La piana del Sele, i centri commerciali del grande raccordo anulare e le periferie dello sprawl padano non sembrano a prima vista assomigliare al meatpacking district nella Chicago della Grande Depressione. Eppure l’Italia e l’Europa di oggi non sono mai state così vicine all’America di Alinsky. Di fronte a noi abbiamo territori e situazioni sociali dove si è rotta per sempre l’omogeneità culturale, la coesione sociale si è allentata in modo fondamentale e dove i “margini” – a partire dal mercato del lavoro – si allargano sempre di più mettendo in discussione le modalità ordinarie di costruzione della rappresentanza sociale. Anche per questo la lezione di Alinsky e dei suoi interpreti contemporanei è divenuta attuale anche in contesti tradizionalmente lontani da quello americano. Come in Europa, per esempio, dove – ci hanno raccontato Lisa Dorigatti dell’Università Statale di Milano e Fabio Ghelfi della Cgil lombarda – grandi organizzazioni sindacali quali IgMetal e Ver.di in Germania hanno portato avanti campagne di organizing fra i lavoratori interinali nel settore metalmeccanico ed i dipendenti dei discount alimentari.
La forza del pensiero di Alinsky e della tradizione dell’organizing sta nella riflessione sul metodo entro una visione realistica della società e del potere. Una lezione indispensabile a superare approcci semplicistici (e datati) al tema degli strumenti di organizzazione e mobilitazione delle persone.
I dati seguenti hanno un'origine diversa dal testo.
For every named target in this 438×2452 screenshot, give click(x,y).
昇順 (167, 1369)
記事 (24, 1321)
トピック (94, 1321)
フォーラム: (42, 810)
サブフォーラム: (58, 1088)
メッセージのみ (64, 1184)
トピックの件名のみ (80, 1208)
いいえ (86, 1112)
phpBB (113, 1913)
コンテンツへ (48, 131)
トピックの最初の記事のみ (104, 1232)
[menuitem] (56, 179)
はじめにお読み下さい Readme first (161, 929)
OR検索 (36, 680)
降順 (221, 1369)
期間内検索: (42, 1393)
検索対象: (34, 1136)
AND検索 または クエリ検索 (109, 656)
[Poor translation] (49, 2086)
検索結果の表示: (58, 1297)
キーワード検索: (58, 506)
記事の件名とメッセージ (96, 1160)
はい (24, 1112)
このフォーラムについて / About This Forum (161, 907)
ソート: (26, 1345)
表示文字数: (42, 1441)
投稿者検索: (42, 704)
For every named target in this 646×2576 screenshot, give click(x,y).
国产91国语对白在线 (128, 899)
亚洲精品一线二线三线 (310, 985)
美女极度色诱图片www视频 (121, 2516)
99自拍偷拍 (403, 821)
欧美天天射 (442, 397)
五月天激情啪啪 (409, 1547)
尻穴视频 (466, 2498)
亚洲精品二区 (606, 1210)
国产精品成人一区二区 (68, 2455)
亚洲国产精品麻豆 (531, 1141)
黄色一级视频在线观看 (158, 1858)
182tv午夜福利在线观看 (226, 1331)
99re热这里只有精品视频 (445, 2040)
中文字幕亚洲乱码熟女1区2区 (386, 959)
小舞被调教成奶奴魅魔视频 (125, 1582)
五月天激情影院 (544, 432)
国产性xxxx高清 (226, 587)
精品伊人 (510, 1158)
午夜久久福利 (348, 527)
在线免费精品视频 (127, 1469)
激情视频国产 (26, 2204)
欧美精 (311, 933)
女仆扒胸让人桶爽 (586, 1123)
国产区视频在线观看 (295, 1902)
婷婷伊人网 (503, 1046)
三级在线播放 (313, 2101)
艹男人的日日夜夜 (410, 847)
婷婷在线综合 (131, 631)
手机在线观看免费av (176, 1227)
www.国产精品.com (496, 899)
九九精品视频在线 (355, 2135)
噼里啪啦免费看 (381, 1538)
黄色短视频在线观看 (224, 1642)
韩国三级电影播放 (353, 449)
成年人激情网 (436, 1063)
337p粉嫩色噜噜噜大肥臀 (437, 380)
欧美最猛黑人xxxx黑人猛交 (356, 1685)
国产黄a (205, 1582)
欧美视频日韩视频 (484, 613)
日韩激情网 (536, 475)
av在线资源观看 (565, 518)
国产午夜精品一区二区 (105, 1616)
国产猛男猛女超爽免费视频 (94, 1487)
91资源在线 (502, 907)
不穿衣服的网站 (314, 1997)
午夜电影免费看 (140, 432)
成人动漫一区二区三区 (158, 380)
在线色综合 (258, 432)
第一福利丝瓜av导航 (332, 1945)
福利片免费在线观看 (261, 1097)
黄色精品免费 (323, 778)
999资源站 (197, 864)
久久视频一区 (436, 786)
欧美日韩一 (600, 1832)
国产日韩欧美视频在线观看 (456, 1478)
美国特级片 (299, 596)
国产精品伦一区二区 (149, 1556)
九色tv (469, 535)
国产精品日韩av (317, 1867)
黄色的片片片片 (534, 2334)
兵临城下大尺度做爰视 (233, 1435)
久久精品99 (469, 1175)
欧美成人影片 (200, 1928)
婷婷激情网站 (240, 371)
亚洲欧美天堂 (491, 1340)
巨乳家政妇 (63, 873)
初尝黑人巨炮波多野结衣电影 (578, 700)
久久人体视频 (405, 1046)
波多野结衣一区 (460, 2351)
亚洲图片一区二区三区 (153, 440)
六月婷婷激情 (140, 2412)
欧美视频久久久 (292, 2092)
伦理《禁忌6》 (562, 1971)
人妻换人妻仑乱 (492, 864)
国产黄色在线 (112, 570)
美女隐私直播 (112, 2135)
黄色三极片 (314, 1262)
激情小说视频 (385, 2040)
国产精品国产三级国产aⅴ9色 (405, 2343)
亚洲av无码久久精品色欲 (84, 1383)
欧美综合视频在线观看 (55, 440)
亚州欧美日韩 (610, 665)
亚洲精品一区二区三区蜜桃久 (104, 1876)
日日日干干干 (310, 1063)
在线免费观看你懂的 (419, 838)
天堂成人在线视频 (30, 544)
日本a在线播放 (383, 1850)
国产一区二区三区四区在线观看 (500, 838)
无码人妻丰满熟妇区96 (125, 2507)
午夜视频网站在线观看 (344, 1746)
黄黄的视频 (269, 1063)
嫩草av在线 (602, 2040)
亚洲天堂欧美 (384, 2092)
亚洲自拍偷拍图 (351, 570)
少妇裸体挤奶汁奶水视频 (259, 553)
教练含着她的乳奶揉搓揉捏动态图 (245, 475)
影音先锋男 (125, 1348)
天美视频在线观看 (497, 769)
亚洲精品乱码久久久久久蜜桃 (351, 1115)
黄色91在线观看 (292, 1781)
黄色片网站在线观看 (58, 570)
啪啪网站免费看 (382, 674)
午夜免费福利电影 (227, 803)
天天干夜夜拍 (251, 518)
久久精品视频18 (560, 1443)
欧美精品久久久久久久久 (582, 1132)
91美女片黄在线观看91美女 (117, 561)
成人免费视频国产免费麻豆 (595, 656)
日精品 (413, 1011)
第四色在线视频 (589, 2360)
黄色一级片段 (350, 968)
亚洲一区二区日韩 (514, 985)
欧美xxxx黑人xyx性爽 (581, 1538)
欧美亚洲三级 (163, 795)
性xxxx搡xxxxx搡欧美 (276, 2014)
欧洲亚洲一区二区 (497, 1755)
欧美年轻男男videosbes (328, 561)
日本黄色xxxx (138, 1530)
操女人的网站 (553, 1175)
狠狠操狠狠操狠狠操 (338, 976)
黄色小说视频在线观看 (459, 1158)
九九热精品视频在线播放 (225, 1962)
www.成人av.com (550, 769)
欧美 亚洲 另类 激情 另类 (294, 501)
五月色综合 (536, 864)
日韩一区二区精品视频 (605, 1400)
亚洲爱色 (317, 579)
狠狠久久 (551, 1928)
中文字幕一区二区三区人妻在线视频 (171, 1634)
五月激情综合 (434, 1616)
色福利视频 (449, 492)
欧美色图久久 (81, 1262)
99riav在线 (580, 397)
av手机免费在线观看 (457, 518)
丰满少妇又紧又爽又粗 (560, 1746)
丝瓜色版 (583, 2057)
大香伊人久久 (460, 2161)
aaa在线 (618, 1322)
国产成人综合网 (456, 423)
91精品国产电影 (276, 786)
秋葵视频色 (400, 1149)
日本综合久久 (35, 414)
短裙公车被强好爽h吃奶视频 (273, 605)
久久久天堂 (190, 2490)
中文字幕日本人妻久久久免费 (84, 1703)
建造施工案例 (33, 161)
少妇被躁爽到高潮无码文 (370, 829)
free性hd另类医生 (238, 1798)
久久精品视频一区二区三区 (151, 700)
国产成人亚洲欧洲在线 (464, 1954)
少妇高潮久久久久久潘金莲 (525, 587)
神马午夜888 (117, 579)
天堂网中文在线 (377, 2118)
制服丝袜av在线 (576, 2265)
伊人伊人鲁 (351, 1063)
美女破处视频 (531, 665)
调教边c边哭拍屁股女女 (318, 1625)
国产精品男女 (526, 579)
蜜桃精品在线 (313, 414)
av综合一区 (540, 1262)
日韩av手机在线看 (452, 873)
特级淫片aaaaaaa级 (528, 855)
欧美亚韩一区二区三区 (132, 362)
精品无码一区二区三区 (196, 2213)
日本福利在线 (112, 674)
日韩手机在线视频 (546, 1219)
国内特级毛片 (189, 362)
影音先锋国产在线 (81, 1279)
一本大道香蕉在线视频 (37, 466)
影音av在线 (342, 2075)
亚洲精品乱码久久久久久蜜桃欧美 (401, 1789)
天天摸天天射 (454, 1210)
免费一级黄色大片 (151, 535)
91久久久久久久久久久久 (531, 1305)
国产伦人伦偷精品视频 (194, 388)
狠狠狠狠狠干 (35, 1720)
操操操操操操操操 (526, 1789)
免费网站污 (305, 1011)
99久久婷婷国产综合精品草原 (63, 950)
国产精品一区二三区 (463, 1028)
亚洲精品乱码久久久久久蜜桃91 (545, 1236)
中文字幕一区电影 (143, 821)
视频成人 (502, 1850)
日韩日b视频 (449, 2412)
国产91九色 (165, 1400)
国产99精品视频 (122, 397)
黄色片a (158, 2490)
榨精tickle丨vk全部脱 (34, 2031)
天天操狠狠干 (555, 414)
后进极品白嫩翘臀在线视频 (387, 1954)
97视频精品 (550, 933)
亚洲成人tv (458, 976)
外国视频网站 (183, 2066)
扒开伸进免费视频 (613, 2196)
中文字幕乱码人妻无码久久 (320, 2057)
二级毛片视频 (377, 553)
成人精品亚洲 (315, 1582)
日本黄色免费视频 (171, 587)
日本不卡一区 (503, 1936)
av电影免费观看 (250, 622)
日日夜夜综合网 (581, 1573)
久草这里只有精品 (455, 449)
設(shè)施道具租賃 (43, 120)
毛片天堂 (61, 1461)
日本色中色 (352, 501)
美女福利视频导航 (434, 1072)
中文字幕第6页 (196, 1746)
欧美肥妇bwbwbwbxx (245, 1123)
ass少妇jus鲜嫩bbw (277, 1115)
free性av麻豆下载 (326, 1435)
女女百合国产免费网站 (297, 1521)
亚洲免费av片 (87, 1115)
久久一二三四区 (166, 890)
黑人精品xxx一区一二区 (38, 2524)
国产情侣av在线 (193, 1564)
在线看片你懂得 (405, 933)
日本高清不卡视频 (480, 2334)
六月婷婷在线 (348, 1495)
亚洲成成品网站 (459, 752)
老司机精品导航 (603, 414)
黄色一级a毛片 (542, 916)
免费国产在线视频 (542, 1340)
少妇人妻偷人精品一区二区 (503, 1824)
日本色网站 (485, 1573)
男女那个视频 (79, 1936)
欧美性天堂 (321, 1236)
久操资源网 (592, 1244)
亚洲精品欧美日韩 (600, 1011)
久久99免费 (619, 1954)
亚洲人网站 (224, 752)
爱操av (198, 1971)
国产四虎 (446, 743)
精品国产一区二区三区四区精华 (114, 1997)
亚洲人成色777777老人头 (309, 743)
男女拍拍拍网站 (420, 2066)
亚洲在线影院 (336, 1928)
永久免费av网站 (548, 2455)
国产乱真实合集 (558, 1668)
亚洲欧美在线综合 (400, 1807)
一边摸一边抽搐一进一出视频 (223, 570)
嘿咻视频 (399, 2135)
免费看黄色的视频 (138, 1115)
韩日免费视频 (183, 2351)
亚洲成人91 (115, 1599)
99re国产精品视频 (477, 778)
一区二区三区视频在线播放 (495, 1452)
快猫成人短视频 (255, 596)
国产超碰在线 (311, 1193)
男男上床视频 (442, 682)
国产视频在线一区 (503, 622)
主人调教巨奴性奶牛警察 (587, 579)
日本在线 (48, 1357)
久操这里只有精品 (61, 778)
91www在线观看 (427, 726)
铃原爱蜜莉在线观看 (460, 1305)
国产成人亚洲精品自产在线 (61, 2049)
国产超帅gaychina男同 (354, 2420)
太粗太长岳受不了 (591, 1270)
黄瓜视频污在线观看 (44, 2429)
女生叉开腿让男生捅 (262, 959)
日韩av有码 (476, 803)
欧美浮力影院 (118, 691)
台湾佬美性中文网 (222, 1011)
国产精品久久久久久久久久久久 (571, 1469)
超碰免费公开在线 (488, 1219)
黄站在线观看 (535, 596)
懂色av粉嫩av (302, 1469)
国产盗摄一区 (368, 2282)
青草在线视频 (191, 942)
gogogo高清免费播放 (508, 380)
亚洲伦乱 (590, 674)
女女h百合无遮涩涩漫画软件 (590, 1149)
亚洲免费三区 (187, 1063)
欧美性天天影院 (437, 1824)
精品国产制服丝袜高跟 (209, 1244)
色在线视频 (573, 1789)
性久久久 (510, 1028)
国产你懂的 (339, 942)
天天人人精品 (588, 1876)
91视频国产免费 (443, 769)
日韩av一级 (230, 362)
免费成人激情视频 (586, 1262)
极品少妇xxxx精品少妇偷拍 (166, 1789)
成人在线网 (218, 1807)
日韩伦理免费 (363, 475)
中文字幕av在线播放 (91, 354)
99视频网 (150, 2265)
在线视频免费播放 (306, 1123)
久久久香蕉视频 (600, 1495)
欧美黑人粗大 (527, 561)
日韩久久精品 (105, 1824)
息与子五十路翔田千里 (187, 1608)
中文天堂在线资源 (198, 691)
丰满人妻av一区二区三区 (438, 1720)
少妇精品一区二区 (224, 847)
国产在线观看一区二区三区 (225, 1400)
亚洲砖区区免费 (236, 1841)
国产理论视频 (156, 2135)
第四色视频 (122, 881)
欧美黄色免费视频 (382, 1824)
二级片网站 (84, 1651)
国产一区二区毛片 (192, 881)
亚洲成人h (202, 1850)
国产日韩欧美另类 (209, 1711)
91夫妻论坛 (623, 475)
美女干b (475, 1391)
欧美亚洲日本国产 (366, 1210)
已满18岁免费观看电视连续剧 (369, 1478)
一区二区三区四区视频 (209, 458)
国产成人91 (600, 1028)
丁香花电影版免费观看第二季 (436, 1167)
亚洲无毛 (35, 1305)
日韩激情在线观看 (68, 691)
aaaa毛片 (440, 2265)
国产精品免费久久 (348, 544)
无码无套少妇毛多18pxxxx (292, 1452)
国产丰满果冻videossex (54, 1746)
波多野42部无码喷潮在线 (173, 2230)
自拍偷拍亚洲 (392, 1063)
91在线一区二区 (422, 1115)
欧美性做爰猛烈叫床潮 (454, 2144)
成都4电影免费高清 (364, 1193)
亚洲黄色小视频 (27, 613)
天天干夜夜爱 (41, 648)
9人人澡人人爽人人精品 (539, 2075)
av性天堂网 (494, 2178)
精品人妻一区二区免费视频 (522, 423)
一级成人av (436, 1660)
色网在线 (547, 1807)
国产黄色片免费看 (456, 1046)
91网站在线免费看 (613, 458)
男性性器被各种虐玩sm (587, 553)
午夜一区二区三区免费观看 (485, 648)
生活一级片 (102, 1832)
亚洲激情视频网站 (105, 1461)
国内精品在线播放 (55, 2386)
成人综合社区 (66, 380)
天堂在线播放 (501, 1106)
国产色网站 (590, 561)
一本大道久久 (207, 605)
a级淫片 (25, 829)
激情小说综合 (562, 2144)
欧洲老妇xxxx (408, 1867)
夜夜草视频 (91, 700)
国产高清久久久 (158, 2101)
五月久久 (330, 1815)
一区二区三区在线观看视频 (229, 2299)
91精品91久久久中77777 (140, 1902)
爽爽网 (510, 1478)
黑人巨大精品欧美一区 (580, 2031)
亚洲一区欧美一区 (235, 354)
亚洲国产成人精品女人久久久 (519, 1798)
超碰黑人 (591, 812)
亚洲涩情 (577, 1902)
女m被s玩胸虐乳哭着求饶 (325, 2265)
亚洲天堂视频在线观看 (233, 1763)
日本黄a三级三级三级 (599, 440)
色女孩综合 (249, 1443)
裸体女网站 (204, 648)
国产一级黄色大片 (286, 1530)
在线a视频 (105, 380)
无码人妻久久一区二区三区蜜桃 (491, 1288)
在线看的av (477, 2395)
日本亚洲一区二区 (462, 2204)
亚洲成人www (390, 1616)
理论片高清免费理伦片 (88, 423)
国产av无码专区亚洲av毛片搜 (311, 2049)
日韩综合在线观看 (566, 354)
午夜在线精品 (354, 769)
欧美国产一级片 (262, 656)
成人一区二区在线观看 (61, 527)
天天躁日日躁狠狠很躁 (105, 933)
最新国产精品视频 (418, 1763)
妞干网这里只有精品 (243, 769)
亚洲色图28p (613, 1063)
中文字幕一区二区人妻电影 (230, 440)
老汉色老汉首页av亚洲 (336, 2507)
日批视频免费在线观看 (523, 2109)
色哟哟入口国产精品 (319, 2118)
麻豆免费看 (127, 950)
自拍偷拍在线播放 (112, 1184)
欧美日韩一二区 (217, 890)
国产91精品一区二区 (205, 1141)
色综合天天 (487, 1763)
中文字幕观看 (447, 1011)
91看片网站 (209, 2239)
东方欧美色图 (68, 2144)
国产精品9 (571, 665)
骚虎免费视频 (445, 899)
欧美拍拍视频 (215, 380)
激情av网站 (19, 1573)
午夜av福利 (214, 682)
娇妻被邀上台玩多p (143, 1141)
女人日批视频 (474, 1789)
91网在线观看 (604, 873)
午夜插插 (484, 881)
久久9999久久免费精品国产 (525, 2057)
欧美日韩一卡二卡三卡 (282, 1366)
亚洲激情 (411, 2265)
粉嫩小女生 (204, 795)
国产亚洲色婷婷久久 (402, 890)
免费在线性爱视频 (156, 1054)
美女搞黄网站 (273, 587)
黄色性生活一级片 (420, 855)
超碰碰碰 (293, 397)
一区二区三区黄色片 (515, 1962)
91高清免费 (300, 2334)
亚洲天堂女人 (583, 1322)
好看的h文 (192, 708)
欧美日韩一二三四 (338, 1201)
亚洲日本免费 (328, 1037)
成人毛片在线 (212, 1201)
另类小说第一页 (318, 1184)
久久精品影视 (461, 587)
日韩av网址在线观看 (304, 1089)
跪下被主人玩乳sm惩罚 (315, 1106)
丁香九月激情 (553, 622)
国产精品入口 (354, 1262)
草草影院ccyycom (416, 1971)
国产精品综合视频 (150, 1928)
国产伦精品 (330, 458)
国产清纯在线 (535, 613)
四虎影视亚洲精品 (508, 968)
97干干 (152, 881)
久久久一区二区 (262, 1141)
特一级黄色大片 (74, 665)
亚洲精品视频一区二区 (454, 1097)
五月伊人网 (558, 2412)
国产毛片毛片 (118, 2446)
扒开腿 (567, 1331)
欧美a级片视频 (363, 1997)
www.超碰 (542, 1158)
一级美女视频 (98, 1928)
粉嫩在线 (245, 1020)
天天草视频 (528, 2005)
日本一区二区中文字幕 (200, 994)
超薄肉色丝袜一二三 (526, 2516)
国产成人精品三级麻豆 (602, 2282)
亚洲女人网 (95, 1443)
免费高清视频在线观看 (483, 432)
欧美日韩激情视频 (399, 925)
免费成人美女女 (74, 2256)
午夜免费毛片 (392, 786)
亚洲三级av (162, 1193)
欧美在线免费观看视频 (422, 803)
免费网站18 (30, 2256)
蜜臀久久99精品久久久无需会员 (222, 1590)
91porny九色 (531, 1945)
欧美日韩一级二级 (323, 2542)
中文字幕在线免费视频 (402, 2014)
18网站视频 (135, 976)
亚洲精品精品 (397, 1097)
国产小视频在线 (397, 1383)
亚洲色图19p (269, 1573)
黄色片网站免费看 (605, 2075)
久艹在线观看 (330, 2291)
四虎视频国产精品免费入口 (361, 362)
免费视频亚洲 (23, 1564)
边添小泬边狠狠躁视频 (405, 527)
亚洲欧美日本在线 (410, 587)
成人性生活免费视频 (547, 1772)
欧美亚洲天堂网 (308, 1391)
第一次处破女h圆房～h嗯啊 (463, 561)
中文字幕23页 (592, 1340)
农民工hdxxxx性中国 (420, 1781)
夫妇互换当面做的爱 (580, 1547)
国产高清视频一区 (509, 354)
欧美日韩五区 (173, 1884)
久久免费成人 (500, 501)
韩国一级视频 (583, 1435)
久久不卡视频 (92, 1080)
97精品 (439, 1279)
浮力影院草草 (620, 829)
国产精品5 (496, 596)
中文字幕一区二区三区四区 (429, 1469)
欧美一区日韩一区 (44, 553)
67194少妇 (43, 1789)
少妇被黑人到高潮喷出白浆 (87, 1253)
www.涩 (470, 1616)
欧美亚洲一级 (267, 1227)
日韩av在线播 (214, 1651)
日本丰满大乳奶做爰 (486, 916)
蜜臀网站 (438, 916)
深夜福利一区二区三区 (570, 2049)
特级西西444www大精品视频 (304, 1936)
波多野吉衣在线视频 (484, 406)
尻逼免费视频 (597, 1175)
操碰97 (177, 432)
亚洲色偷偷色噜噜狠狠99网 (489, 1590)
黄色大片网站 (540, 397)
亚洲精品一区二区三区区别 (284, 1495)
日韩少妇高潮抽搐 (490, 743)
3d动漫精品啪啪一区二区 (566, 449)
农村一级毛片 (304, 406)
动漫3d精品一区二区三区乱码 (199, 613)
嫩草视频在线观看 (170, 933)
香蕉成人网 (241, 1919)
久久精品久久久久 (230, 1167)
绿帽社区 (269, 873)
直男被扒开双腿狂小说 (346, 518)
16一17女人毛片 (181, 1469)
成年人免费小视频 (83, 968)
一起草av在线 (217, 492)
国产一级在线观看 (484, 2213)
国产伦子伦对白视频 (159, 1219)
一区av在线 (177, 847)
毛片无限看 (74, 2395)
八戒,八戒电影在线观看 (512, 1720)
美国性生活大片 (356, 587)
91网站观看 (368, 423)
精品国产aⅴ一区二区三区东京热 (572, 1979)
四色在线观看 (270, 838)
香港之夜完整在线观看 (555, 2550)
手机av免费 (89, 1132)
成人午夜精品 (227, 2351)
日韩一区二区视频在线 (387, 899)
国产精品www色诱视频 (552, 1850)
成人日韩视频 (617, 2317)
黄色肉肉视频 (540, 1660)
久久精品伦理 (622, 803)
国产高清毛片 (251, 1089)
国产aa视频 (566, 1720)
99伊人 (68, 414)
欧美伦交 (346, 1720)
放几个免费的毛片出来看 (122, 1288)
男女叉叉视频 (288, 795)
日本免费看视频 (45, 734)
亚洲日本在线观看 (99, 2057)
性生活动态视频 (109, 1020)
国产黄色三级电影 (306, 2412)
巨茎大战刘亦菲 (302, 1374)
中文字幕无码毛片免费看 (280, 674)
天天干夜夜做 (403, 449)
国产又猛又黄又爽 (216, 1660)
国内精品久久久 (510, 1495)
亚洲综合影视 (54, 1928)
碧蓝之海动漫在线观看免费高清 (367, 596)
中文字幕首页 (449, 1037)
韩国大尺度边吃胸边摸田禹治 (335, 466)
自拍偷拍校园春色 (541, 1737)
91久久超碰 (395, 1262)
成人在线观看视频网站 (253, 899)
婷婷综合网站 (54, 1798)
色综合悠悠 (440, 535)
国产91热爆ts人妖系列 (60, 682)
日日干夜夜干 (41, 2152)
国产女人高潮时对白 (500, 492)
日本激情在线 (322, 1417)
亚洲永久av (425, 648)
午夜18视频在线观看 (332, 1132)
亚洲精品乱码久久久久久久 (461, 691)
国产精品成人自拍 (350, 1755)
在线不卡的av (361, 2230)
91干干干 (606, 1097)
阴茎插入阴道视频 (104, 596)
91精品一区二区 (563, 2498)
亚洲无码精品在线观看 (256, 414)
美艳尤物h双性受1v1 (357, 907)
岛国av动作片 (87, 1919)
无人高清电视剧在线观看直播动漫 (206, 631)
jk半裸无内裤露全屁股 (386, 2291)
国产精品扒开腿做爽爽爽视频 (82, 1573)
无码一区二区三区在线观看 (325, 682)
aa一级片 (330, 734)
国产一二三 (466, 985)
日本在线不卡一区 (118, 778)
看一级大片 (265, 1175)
In contesti in cui abbiamo bisogno di progetti – sofisticati e pro-attivi – di costruzione dell’identità e quindi del potere, per mezzo di una rivisitazione del ruolo della campagna – sindacale, sociale, territoriale – e dell’attivista, l’organizer appunto.
Con questo spirito, quattro workshop sono stati dedicati alla presentazione di esperienze innovative di mobilitazione sociale di questi anni, con un’attenzione particolare al ruolo delle giovani generazioni. Dalle campagne territoriali di sindacalizzazione dei lavoratori immigrati nelle terre del caporalato all’esperienza del Comitato Il Nostro Tempo è Adesso, passando per le vertenze sindacali di impatto nei luoghi del nuovo terziario, fino agli esempi di una nuova stagione della comunicazione politica e sociale: il seme di una possibile diffusione anche in Italia di modelli nuovi di organizzazione e promozione dei soggetti deboli ed esclusi sembra essere stato gettato in questi mesi di fermenti più o meno visibili. Una ricchezza di esperienze – e di questo si è parlato in chiusura con Enrico Panini, della Segreteria confederale della Cgil – che può intrecciarsi con storia e prospettive del movimento sindacale italiano, a partire da nuove forme di presenza nel territorio e da uno slancio per intercettare gruppi e persone oggi disorganizzati.